Der Wald des Forstbetriebes der Constantia Forst GmbH ist PEFC zertifiziert. Die Einhaltung der festgelegten Standards ist daher von großer Bedeutung. Neben den Bestimmungen des hessischen Waldgesetzes (hessWaldG) sind diese Richtlinien zu berücksichtigen. Die Arbeit im Wald ist mit zahlreichen Gefahren verbunden, daher sind die einschlägigen Unfallverhütungsvorschriften (insb. VSG 4.3 Forsten) unbedingt zu befolgen. Die Bedingungen dieses Merkblattes werden mit dem Kauf von Flächenlosen bzw. Brennholz anerkannt. Die Missachtung dieser Regelungen hat den sofortigen Ausschluss vom Brennholz- und Flächenloserwerb zur Folge!

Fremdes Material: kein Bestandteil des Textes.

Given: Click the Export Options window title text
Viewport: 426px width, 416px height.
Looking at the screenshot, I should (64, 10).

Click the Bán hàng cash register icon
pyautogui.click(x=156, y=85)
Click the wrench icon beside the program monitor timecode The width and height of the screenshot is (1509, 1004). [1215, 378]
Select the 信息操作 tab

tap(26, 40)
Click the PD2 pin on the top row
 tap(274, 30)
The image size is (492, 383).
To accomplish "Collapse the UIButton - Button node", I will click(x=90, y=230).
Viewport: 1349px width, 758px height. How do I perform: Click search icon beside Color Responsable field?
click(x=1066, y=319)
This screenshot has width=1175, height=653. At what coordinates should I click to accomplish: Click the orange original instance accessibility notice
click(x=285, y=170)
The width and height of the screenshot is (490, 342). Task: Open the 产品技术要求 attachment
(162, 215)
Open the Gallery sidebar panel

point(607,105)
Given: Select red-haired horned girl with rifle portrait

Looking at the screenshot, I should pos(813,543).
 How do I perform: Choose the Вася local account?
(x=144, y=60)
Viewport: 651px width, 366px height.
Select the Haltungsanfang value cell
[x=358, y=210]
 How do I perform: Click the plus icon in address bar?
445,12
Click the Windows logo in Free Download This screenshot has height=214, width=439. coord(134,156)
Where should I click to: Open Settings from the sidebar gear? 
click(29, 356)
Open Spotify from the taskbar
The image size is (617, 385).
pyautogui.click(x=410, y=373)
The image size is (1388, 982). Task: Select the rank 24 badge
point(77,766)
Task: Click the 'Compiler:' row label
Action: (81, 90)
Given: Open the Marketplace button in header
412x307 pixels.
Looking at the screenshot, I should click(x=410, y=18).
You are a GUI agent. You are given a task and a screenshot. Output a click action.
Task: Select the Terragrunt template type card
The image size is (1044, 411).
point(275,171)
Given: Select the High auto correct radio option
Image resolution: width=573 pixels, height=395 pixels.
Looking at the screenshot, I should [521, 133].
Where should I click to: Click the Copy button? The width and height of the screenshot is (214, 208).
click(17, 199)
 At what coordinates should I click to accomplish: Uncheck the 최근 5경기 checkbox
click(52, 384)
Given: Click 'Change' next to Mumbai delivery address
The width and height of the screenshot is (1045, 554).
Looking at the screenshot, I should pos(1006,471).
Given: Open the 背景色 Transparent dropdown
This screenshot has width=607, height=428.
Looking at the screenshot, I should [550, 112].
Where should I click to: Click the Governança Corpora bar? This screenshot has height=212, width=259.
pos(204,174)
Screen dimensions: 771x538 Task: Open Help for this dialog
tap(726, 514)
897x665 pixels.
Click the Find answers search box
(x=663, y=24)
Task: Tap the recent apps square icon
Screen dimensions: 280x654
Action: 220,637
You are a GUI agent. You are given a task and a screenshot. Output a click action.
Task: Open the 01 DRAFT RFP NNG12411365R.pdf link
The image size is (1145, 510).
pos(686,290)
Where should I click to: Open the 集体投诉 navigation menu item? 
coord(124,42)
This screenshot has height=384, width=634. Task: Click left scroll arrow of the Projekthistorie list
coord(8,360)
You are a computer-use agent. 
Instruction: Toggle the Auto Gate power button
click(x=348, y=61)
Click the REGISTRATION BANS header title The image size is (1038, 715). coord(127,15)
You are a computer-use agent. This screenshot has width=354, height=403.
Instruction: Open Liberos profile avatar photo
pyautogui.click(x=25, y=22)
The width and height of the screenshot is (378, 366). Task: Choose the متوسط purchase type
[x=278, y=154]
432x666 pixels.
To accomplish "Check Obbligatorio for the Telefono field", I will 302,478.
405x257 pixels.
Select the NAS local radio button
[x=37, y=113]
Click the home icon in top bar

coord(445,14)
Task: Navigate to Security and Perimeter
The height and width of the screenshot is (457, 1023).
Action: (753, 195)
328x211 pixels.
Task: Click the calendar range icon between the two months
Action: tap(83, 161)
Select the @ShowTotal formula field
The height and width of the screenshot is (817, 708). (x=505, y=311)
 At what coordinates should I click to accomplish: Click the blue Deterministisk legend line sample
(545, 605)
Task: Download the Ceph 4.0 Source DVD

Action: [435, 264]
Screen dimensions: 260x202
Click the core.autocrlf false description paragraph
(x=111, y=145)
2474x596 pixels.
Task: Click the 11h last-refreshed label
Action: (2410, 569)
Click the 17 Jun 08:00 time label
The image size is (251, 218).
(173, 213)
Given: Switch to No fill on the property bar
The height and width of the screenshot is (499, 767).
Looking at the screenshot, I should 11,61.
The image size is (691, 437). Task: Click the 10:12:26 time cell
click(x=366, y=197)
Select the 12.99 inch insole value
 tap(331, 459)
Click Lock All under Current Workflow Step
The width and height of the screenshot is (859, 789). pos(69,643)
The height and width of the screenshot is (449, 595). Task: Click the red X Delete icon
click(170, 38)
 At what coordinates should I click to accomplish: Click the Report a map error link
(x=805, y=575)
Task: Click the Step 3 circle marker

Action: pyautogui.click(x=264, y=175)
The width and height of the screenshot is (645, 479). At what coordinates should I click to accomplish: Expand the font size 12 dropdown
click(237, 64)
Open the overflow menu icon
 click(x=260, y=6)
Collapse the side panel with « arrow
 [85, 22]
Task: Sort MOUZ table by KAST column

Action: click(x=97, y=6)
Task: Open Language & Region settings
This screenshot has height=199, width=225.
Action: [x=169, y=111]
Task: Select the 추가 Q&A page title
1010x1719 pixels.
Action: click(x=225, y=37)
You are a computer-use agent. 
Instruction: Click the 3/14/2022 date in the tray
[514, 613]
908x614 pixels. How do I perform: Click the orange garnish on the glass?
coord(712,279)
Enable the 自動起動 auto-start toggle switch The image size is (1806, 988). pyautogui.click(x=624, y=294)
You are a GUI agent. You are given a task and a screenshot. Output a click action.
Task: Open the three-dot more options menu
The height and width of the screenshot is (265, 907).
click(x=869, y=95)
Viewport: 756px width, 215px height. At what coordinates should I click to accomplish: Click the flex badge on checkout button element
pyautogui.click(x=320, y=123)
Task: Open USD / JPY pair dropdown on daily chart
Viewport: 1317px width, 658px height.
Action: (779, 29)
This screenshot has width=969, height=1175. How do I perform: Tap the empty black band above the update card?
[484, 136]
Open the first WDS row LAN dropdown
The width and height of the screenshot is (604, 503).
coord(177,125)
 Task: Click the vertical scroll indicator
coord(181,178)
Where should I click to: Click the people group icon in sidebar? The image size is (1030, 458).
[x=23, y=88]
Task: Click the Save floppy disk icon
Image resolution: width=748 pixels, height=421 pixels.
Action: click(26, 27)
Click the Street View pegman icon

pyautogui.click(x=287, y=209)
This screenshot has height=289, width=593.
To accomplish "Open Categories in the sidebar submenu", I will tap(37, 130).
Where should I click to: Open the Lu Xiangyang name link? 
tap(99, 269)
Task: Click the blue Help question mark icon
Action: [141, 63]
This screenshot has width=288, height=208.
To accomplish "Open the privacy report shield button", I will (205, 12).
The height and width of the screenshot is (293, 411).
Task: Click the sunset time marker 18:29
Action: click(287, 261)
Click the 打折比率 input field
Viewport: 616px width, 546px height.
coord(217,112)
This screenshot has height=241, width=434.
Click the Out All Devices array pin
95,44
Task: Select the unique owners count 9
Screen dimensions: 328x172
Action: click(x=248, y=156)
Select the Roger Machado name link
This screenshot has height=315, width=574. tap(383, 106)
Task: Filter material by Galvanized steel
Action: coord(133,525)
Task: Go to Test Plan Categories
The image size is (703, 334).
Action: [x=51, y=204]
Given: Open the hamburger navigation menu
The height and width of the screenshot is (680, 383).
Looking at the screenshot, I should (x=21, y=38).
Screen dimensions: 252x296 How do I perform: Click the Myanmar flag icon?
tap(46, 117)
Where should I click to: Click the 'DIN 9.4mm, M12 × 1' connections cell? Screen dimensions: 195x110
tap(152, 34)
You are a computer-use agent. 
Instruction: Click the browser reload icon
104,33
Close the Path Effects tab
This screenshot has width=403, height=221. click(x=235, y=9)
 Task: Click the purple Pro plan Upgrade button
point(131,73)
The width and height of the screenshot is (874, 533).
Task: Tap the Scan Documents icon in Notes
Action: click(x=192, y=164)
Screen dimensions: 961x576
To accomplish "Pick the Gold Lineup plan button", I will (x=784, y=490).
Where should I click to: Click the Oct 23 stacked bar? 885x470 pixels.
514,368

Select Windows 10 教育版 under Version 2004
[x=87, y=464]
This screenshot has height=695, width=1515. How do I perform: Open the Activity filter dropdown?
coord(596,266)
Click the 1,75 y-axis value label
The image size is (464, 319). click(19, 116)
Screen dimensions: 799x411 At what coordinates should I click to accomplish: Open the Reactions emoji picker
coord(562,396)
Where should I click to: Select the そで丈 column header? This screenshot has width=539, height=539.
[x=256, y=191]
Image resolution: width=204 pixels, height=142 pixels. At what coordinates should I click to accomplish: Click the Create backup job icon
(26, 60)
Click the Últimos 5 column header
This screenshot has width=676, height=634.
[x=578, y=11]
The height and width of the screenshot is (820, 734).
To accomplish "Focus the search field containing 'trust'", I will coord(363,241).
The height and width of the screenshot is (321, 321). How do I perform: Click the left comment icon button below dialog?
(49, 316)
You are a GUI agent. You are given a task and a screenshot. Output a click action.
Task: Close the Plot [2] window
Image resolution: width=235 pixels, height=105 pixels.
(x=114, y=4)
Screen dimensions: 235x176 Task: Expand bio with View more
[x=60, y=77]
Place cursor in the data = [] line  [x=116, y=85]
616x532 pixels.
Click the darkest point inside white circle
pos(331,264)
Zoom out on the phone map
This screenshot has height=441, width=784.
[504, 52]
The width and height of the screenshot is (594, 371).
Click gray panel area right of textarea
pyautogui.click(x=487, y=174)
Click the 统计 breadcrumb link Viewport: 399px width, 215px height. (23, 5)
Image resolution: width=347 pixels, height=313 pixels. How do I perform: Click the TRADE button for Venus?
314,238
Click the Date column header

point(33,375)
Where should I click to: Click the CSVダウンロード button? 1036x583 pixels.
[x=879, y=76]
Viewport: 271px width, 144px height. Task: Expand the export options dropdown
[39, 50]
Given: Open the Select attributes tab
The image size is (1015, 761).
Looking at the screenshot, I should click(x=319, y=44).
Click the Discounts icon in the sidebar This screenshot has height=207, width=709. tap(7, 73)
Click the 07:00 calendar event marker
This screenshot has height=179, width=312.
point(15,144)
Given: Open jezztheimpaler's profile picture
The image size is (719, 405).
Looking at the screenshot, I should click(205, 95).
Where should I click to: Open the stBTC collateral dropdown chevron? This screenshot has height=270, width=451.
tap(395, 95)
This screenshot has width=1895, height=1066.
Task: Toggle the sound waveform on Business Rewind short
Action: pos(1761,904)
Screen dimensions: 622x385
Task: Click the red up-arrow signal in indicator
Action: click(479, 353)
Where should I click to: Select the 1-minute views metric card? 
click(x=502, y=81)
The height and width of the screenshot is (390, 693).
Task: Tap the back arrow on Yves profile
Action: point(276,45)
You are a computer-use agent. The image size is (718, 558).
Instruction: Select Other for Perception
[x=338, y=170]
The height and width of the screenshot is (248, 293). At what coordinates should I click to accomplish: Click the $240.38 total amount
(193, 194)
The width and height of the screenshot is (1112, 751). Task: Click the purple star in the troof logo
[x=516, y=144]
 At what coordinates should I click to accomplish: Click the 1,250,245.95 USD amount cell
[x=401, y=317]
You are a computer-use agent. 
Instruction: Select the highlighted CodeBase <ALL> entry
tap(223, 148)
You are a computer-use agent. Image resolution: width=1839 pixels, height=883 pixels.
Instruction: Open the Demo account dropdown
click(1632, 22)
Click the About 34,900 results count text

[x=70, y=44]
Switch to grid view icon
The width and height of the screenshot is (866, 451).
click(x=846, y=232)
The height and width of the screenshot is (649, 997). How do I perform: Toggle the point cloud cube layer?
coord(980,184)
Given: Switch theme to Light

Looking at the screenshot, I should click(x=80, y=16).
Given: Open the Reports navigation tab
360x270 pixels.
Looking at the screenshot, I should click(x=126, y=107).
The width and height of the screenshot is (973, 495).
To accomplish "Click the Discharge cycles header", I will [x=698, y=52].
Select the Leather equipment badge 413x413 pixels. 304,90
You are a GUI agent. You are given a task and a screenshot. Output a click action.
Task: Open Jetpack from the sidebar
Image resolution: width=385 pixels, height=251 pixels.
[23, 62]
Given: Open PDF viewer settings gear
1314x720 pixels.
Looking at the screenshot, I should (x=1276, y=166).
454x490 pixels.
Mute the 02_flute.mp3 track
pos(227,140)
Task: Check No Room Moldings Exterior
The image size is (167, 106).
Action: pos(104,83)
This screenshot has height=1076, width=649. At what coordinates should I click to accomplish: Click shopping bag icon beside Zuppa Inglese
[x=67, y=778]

Arbeitssicherheit und Unfallverhütung

  • Die Waldarbeit ist eine gefährliche Tätigkeit. Die Unfallverhütungsvorschriften (insb. VSG 4.3 Forsten) sind einzuhalten.
  • Das Aufarbeiten von Holz darf nicht in Alleinarbeit erfolgen. Personen unter 18 Jahren ist die Arbeit mit der Motorsäge untersagt.
  • Der Nachweis der Teilnahme an einem qualifizierten Motorsägenlehrgang ist erforderlich. Die Teilnahmebescheinigung ist der Constantia Forst GmbH vor Beginn der Arbeiten vorzulegen und bei der Aufarbeitung mitzuführen. Über eine Selbsterklärung wird bestätigt, dass das Brennholz nur für den privaten Gebrauch bestimmt ist.
  • Eine persönliche Schutzausrüstung (PSA) ist bei sämtlichen Arbeiten mit der Motorsäge zu tragen (Helm mit Gehör- und Gesichtsschutz, Schnittschutzhose, Schnittschutzschuhe und Handschuhe).
  • Erste-Hilfe-Material ist vor Ort mitzuführen. Der vom Aufarbeitungsort am nächstgelegene Rettungspunkt sollte vor den Aufarbeitungsmaßnahmen in Erfahrung gebracht werden. Die Nummer für den Notfall ist 112.
  • Auf Waldbesucher ist größtmögliche Rücksicht zu nehmen. Es dürfen sich keine Personen im Gefahrenbereich aufhalten!

Fahren im Wald

  • Waldwege sind schonend, höchstens mit einer Geschwindigkeit von 30 km/h zu befahren. Die Benutzung der Waldwege erfolgt auf eigene Gefahr.
  • Die Fahrerlaubnis bezieht sich ausschließlich auf die für die Aufarbeitung und den Transport des Holzes notwendigen Fahrten. Wege dürfen nicht durch Abstellen von Fahrzeugen versperrt werden.
  • Das Befahren von Bestandsflächen ist grundsätzlich verboten (Schlepper eingeschlossen)!

Maschinen- und Geräteeinsatz

  • Es dürfen nur zugewiesene Flächenlose und Brennholz aufgearbeitet werden. Totholz ist zu belassen!
  • Zulässig sind nur Maschinen, Geräte und Werkzeuge die sich in einem betriebssicheren Zustand befinden und nach Möglichkeit FPA anerkannt sind. Um Bestandes-, Verjüngungs- und Bodenschäden zu vermeiden, ist bei allen Arbeiten auf größte Sorgfalt zu achten.
  • Zum Schutz von Wasser und Boden sind ausschließlich biologisch abbaubare Kettenöle und Hydraulikflüssigkeiten zu verwenden. Des Weiteren sind Sonderkraftstoffe in der Motorsäge zu nutzen. 2-Takt-Mischungen sind nicht mehr zulässig!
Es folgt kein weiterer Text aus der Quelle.